Ways to go green and save money

Much about going green can save you money.
January is the month of resolutions and also the time that Christmas credit card bills start coming due. A time of optimism and belt tightening.

Not everyone makes New Year’s resolutions but early in each new year most people do think about ways to improve their lives. Consider it a bonus then when making a change for the better can help your pocketbook as well.
Case in point: resolving to be more eco-friendly. Although it sometimes gets a bad rap for being expensive, much about going green can actually save you money.
Last year the World Watch Institute came up with a list of 10 ways to go green and save green, ideas for saving money while making eco-friendly lifestyle changes. Here are a few from the World Watch list, and a few of my additions.

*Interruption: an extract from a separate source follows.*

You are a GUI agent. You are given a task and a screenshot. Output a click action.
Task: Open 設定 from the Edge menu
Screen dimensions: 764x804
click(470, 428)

1.      Think before you buy. Do you really need it? Will you use it? Can you borrow or rent it instead of buy it? (A Patagonia ad last fall featured one of its jackets with the headline "Don't Buy This Jacket" and asked customers not to buy what they don’t need and to think twice before buying anything.)
2.      Eating less meat is one of the best things that you can do for the environment. Going meatless, even one day a week is (environmentally speaking) like taking your car off the road for a few months. Buy better quality, locally-raised meat and eat less of it. On average we eat twice the protein that we actually need and skimp on vegetables.  Try for a meatless meal at least once a week. You and the environment will be healthier for it. The bonus: plant-based protein (like beans and lentils) is cheap. 
3.      Buy in bulk when it makes sense for your family.  Bulk means less packaging and lower per unit cost.
4.      Use natural cleaners like baking soda and vinegar instead of buying conventional cleaning supplies. Natural products are cheap, and easy on the environment.
5.      Reduce your energy consumption. Turn your thermostat down a degree or two, switch to compact fluorescent bulbs (CFLs) as your old incandescent bulbs burn out, unplug appliances when they’re not in use to avoid power sipping. Wash clothes in cold water and use a drying rack or clothesline when possible instead of the dryer.
6.      If you pay for water use, taking steps to use less can save you money too. Take shorter showers, use a low-flow showerhead (saves on energy use), use a dishwasher instead of the sink washing and only run the dishwasher when it’s full. If you are sink washing, only fill the sink half way. Install a faucet aerator on each faucet.
7.      Avoid bottled water and other packaged drinks and drink more tap water. Buy a good quality travel mug or stainless steel water bottle so you can bring your water with you.
Resolutions or not, making a few eco-friendly lifestyle tweaks can be a simple way to leave money in your pocket.